(Saved entries)
· · · ·

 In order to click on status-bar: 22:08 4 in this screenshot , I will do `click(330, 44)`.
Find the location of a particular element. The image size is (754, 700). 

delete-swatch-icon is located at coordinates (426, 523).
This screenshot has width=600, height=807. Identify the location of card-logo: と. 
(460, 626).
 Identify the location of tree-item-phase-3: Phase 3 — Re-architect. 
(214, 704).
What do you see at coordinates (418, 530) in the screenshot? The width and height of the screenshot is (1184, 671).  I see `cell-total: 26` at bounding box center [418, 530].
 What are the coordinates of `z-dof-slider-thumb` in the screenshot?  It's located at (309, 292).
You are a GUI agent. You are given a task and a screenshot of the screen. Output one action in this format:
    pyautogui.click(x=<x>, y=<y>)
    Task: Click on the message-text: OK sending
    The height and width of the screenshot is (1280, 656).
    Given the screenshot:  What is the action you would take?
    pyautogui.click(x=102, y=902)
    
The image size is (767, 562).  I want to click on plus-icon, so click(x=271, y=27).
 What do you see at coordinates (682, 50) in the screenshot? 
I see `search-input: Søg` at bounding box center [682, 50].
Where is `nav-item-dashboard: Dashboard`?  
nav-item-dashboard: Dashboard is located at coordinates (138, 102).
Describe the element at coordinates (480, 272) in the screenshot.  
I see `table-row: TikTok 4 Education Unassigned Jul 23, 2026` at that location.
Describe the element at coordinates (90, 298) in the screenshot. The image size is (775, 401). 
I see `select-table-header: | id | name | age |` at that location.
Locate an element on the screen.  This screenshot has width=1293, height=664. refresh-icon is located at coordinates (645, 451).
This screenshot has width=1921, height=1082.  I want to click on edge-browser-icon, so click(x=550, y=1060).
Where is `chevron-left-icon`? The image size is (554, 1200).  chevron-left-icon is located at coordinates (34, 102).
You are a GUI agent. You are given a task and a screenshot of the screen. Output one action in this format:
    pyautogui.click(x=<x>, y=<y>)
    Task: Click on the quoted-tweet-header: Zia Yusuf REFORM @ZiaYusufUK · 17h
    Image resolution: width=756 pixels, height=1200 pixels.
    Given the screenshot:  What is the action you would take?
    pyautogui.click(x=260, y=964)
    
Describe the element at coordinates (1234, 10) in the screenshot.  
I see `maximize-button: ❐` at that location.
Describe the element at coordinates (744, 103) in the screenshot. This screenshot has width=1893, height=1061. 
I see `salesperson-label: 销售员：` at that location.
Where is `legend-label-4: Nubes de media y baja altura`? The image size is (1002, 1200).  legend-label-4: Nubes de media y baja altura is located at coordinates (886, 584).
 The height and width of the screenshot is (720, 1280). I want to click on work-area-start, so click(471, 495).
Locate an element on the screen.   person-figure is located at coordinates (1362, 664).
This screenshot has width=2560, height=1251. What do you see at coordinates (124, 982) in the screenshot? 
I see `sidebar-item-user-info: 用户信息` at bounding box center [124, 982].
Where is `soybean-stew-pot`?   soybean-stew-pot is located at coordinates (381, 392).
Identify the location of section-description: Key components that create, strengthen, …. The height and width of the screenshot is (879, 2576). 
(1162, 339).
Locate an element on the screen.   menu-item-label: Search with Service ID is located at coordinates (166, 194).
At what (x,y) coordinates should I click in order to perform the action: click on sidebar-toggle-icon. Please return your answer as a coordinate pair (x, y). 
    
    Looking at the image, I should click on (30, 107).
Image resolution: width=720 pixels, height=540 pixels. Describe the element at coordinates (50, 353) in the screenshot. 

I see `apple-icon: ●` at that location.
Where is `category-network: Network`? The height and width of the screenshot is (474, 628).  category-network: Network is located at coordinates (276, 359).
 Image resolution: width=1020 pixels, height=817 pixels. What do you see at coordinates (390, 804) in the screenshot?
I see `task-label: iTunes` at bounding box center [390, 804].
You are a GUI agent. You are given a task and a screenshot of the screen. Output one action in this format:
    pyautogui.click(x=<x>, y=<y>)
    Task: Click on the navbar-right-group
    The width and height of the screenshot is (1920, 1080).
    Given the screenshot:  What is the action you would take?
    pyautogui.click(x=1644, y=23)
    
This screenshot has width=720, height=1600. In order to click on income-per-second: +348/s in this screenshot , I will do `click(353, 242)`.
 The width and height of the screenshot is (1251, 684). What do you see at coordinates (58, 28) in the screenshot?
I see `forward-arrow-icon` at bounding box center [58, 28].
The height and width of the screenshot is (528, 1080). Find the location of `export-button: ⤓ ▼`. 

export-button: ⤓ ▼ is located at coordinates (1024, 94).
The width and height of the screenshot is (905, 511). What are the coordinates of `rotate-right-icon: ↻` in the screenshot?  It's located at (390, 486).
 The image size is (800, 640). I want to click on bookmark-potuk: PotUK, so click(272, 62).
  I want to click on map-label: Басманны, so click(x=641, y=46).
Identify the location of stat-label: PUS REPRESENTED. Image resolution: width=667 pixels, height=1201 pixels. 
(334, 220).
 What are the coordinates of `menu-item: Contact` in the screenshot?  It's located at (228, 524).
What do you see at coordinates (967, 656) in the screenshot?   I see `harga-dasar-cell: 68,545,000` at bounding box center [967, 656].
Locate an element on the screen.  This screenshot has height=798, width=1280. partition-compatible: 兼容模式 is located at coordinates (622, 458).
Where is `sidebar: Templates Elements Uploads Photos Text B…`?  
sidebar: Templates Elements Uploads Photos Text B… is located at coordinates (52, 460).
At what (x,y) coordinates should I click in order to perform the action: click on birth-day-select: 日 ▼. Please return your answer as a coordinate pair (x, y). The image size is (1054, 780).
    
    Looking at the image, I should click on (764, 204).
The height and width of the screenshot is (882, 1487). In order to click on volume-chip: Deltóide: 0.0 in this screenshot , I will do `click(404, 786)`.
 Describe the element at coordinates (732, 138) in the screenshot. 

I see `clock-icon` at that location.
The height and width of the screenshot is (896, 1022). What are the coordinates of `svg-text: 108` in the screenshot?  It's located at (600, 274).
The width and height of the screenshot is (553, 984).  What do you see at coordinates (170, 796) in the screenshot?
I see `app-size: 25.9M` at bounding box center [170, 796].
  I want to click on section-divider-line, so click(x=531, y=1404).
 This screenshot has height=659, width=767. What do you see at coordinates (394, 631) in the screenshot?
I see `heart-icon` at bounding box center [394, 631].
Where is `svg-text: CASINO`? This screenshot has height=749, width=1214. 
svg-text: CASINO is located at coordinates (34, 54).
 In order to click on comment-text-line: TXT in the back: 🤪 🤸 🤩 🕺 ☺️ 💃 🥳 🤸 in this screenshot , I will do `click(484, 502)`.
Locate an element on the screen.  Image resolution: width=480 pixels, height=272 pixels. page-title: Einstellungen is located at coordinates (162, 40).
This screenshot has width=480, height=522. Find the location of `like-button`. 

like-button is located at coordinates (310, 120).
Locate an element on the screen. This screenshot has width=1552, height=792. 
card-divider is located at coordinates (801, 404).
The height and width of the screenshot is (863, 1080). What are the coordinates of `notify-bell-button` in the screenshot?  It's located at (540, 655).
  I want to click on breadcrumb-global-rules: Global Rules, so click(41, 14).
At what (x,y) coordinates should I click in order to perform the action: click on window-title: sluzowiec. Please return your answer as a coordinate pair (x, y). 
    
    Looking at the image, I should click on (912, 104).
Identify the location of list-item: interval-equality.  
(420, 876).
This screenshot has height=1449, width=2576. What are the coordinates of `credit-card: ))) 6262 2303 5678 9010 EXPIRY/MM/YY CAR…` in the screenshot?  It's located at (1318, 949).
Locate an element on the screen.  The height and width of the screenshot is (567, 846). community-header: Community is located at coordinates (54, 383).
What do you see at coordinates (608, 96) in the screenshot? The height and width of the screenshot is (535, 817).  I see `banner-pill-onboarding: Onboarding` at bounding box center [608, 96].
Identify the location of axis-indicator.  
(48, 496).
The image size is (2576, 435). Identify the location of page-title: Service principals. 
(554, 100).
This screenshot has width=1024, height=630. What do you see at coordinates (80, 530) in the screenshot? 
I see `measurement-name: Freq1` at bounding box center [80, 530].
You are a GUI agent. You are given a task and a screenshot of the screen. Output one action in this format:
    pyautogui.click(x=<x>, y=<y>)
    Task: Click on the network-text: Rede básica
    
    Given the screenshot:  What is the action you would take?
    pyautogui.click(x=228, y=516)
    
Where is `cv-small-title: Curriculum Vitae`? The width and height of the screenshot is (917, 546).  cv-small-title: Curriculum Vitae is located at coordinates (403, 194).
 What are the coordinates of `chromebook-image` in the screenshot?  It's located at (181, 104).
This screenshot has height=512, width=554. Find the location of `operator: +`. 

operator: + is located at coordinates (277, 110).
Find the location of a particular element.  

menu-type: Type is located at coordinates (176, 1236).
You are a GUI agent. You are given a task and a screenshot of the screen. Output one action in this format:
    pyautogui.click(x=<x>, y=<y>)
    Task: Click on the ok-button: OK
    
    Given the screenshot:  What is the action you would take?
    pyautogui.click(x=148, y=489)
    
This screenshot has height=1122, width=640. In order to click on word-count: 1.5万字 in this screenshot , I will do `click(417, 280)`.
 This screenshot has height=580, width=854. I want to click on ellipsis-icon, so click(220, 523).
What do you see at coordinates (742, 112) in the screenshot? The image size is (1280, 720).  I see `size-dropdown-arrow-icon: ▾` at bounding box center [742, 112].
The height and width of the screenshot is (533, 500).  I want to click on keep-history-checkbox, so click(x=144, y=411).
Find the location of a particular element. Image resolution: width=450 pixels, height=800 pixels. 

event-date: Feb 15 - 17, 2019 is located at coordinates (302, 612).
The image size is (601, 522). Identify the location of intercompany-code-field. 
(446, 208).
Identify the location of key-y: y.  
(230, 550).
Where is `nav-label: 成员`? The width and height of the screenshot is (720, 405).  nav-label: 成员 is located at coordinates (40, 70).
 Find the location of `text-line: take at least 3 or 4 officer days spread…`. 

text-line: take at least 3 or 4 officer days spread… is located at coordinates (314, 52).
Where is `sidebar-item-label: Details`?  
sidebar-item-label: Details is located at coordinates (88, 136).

· · · ·

Reproduce, unchanged, the stretch of the data above that starts with the line containing "Identify the location of tree-item-phase-3: Phase" and ends with the line containing "What do you see at coordinates (418, 530)", including both of those lines. Give only those lines.

 Identify the location of tree-item-phase-3: Phase 3 — Re-architect. 
(214, 704).
What do you see at coordinates (418, 530) in the screenshot? The width and height of the screenshot is (1184, 671).  I see `cell-total: 26` at bounding box center [418, 530].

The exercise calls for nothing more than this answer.